# Vacuum Air Balloon

1. Dec 11, 2008

"Vacuum" Air Balloon

I have bounced around various sites and forums but I wanted to get a feel from some of those that may actually know. I have a theory on how this could work but basically wanted to get some opinions.

My theory is not new but has a few added components. A geodesic sphere could be made that is say 1000ft in diameter. At that size it could be lifted or severely weight reduced with warmer air for displacement. Rigid Zepphlins have been build to incredible sizes. That is with aluminum I feel that weight could be more adventageous with composite materials (Carbon, M5...).

At this point if a rigid ship such as this pulled a tiny pressure differential towards a vacuum within the ship it would become bouyant. Due to the combination of temperature and pressure differential. This would seem to have a few applications one of which would be the interior of the sphere would be habitable.

It would also allow a "vacuum" balloon to be built without the use of the notorious unobtainum.

If someone could explain to me where I am mistaken, I would love to hear from them.

2. Dec 11, 2008

### Integral

Staff Emeritus
Re: "vacuum" Air Balloon

Back in the '70s a lot of people thought that geodesic domes would make cool houses. Unfortunately they failed here in the PNW because of the inability to seal all of those edges against our winter rains. I would bet that you would run into similar difficulties in preventing leaks while attempting to hold a vacuum. What looks good on paper often proves impossible in the real world.

3. Dec 11, 2008

### mgb_phys

Re: "Vacuum" Air Balloon

With a vacuum inside the air pressure outside is about 10 tons/m^2.
All you have to do is build a balloon that can survive this sort of force without having to make the walls out of inch thick metal.

4. Dec 11, 2008

Re: "Vacuum" Air Balloon

Perhaps you did not read my whole post. I am not referring to a full vacuum which is always the first number I see against this idea. I am stating a small pressure differential. Perhaps between 0.5-1.0 psi.

Oh before you run the numbers I am already aware that is between 72-144 lbs/sqft

5. Dec 11, 2008

Re: "Vacuum" Air Balloon

Integral,
I do apreciate your reply, it is valid. That would be a real concern but perhaps not one that is completely impossible to overcome.

6. Dec 11, 2008

### mgb_phys

Re: "Vacuum" Air Balloon

Even if the pressure inside was 99% of atmosphere a 1m^3 would only have 120g (4ounces) of lift but would have to support 100kg (eg a quaterback) on each face.

As you get larger it becomes easier - the volume of gas and so the lift increases with the size cubed but the area and so the weight of the envelope increases as the square.
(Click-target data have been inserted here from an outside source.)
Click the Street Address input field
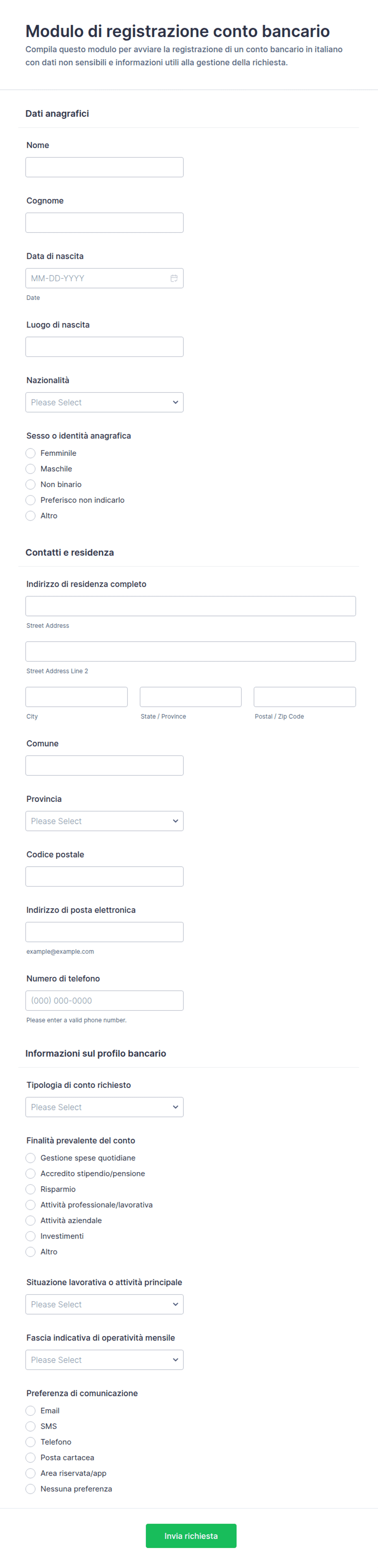Image resolution: width=378 pixels, height=1568 pixels. pyautogui.click(x=191, y=606)
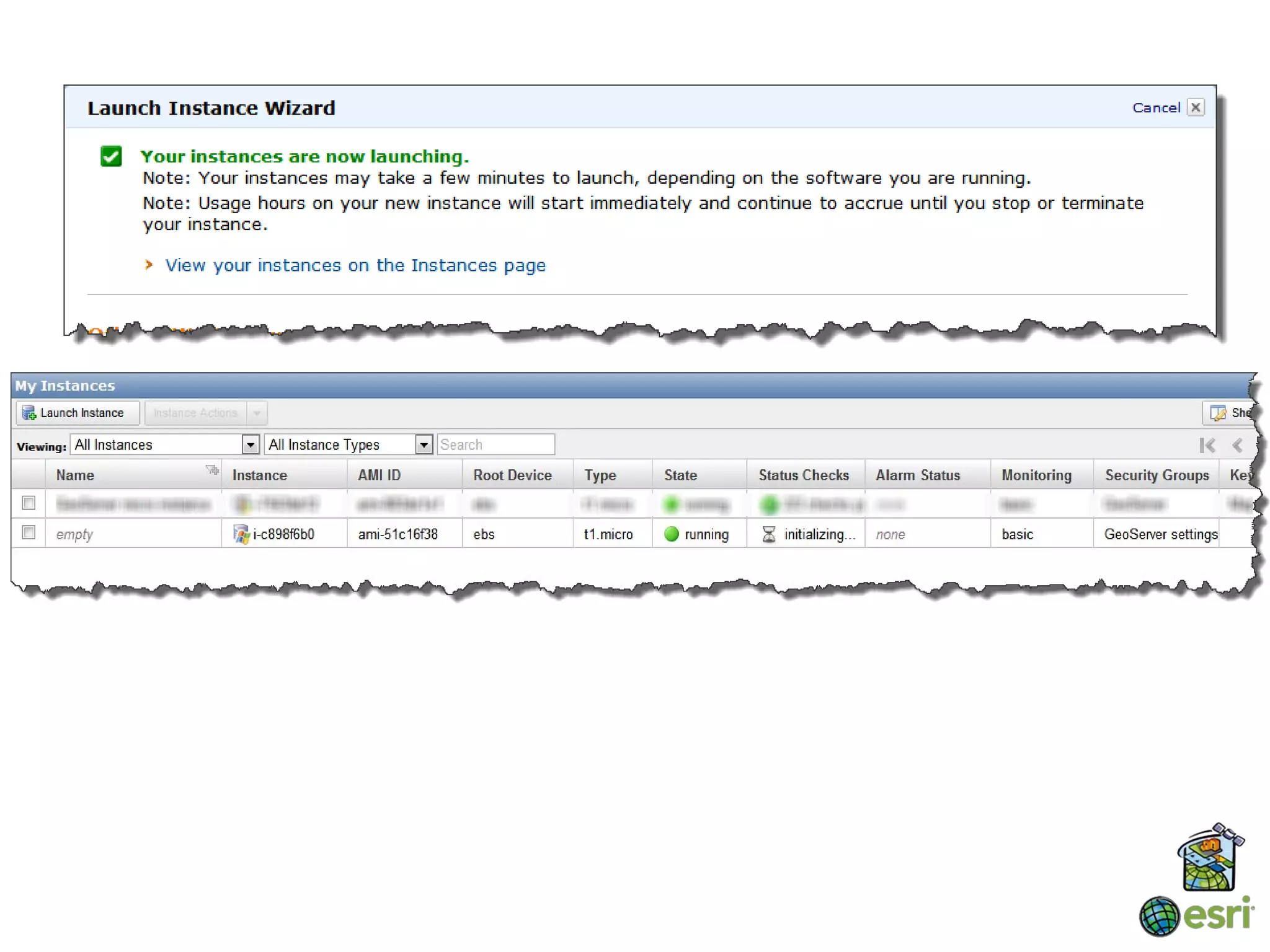Open the Instance Actions dropdown arrow

tap(257, 413)
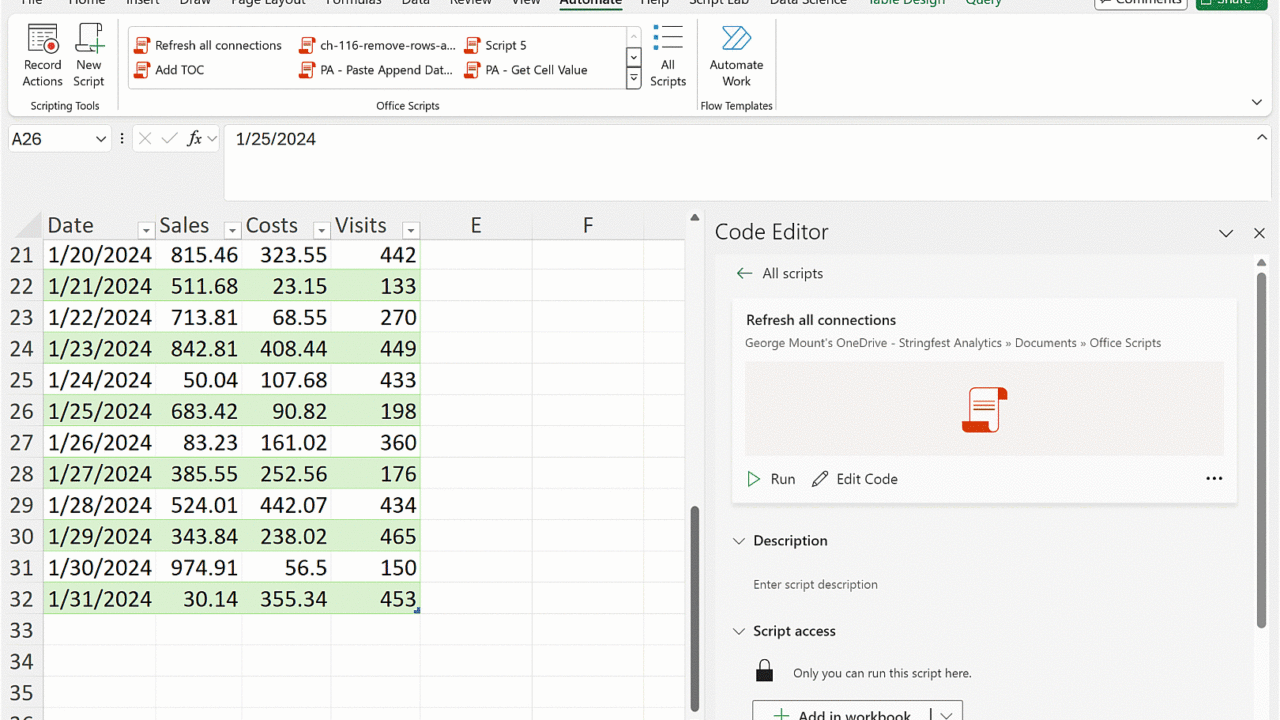Collapse the Description section
Screen dimensions: 1280x720
coord(739,541)
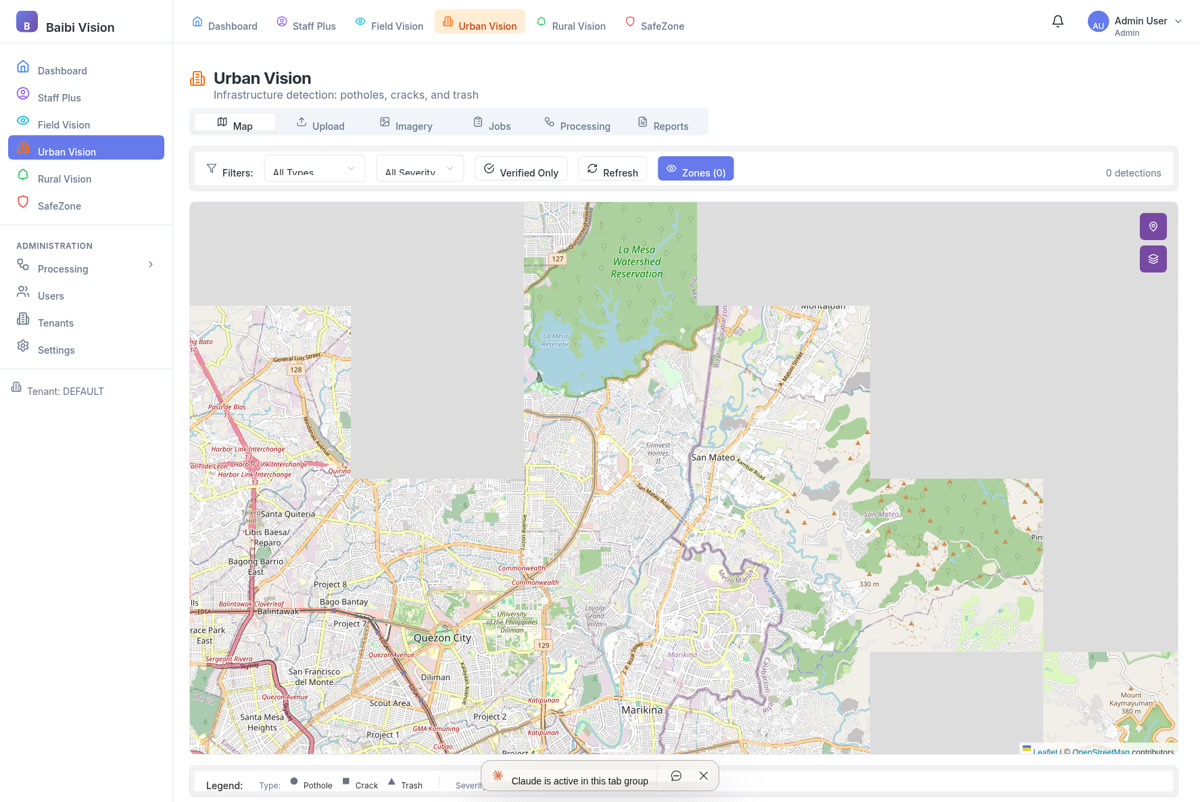The image size is (1200, 802).
Task: Click the Refresh button
Action: [611, 171]
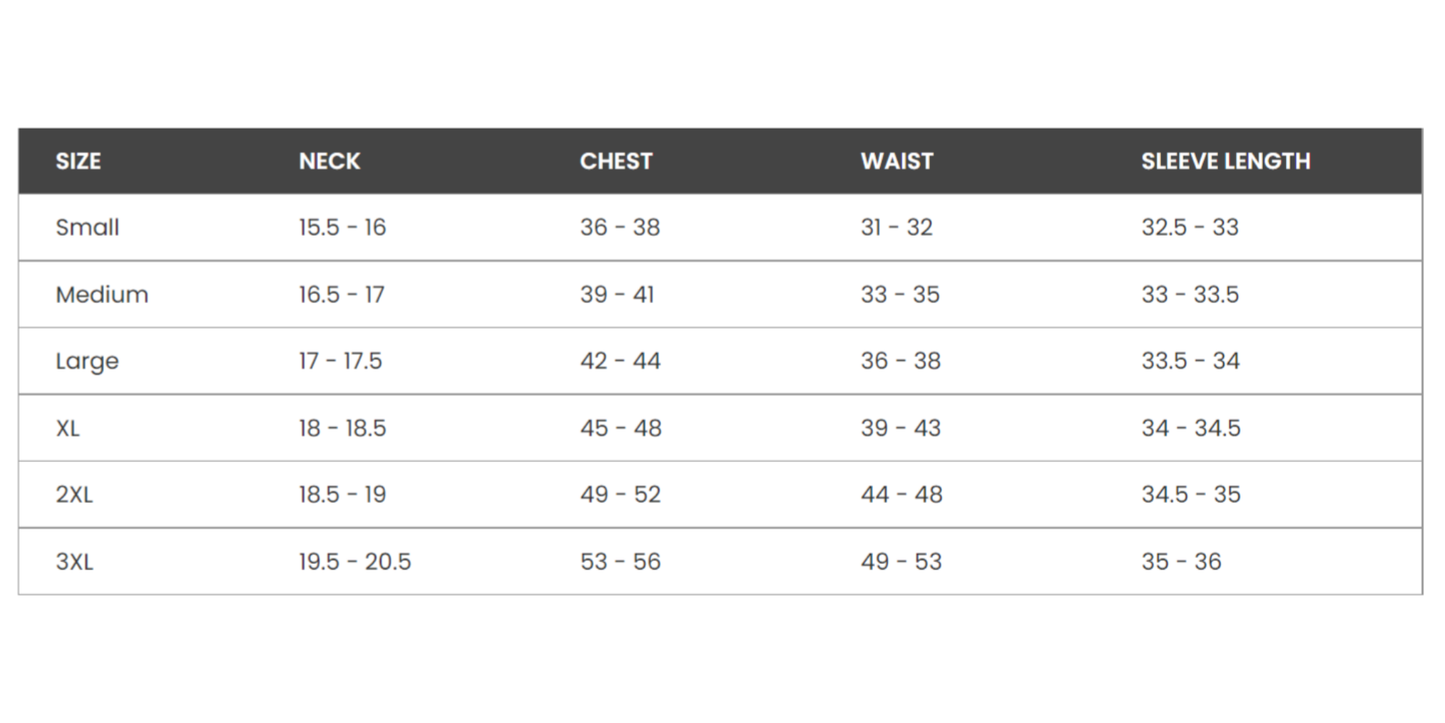Select the Medium size row label
The image size is (1445, 723).
pos(102,295)
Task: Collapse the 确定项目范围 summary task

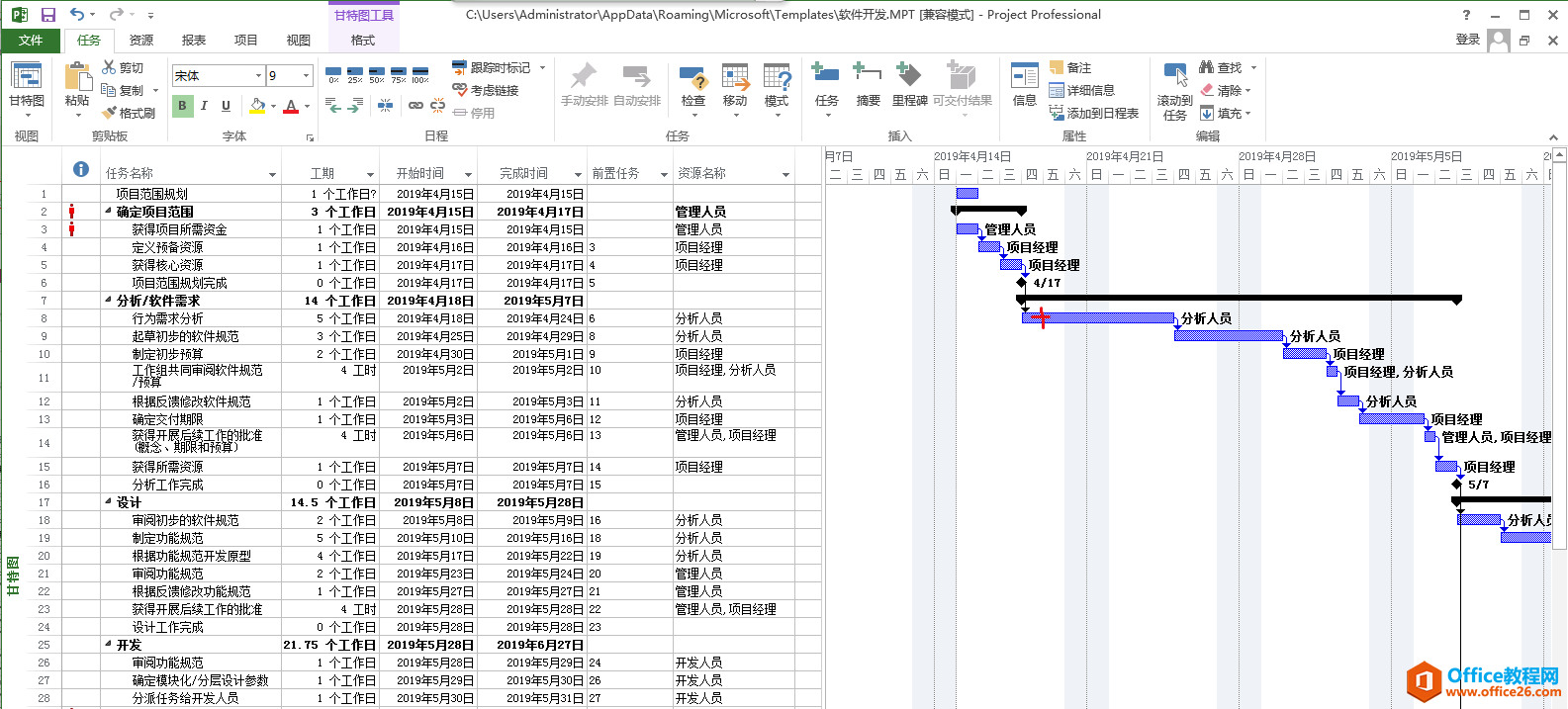Action: [x=109, y=212]
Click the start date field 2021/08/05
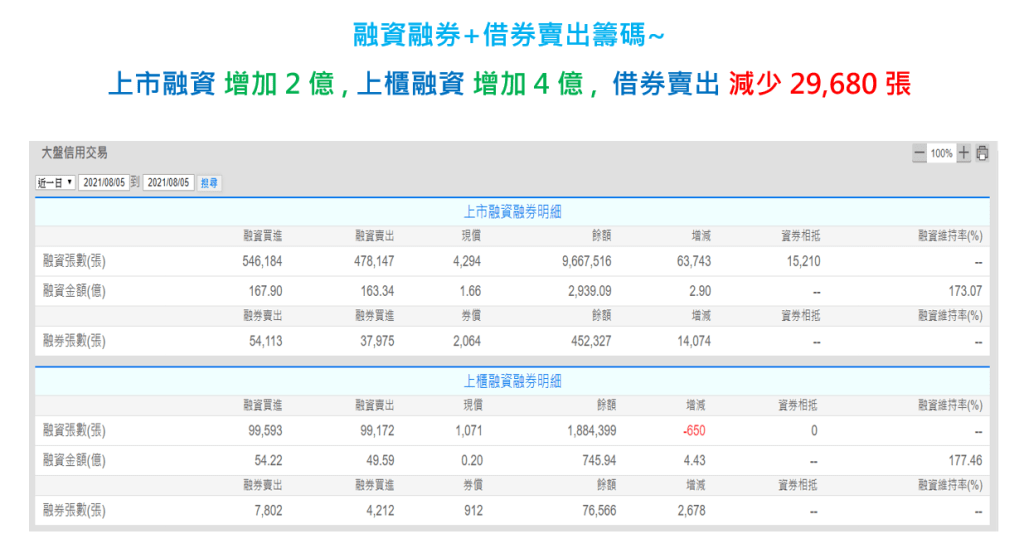Screen dimensions: 1024x558 point(104,183)
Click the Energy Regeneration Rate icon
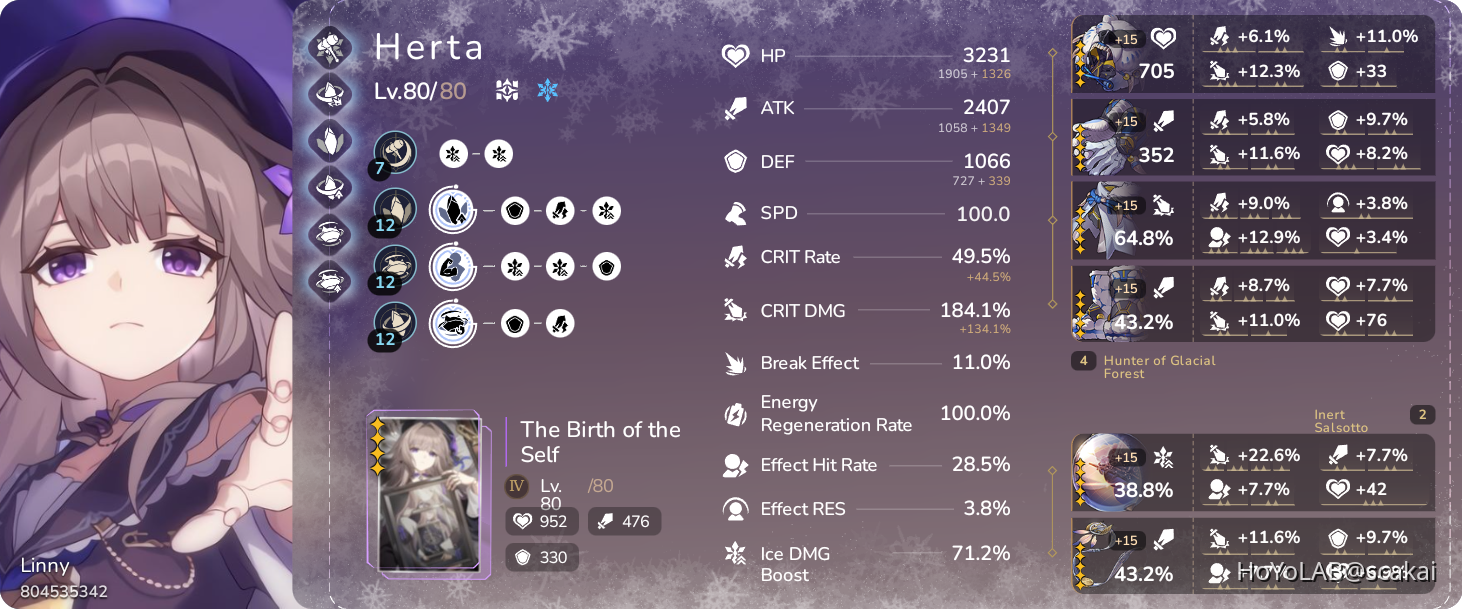Screen dimensions: 1462x609 coord(735,412)

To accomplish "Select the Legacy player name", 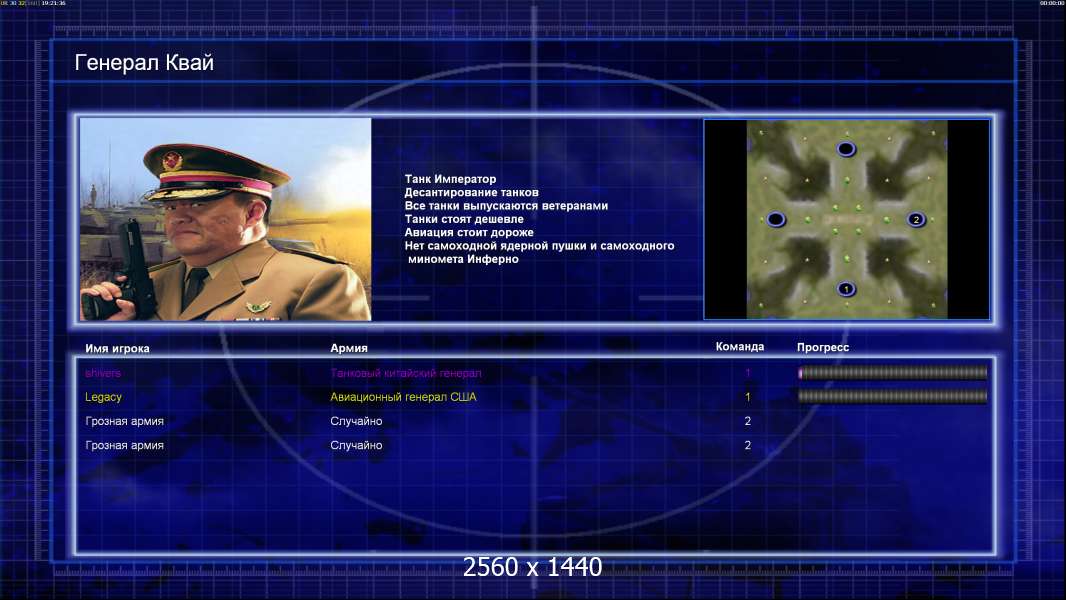I will [103, 397].
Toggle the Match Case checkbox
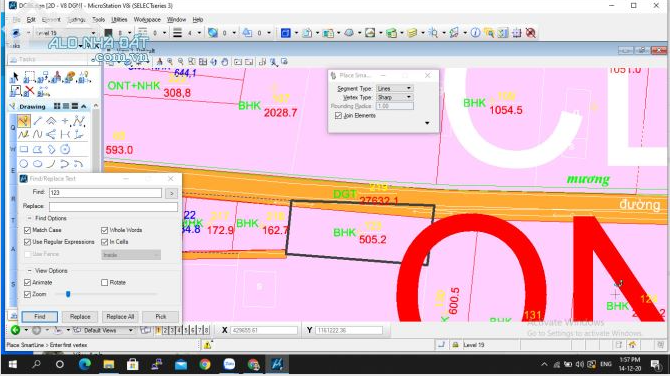The image size is (670, 376). pyautogui.click(x=27, y=230)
But then you have the problem of makign a large surface rigid enough.

7. Dec 11, 2008

### Mech_Engineer

Re: "Vacuum" Air Balloon

I suspect you'll find that it's pretty much impossible to make a structure that can hold up to a small negative differetial pressure while still being light enough to float itself and some extra weight for payload.

A 1psi difference doesn't seem like much, but when you start trying to run the numbers, designing a structure that can enclose a volume large enough to float its own weight and a payload without buckling is impossible with the current materials available... You also kill yourself by using a small pressure difference, because that means a much larger volume has to be enclosed (and hence a much larger surface area), making it much more difficult to design a rigid structure that can contain it.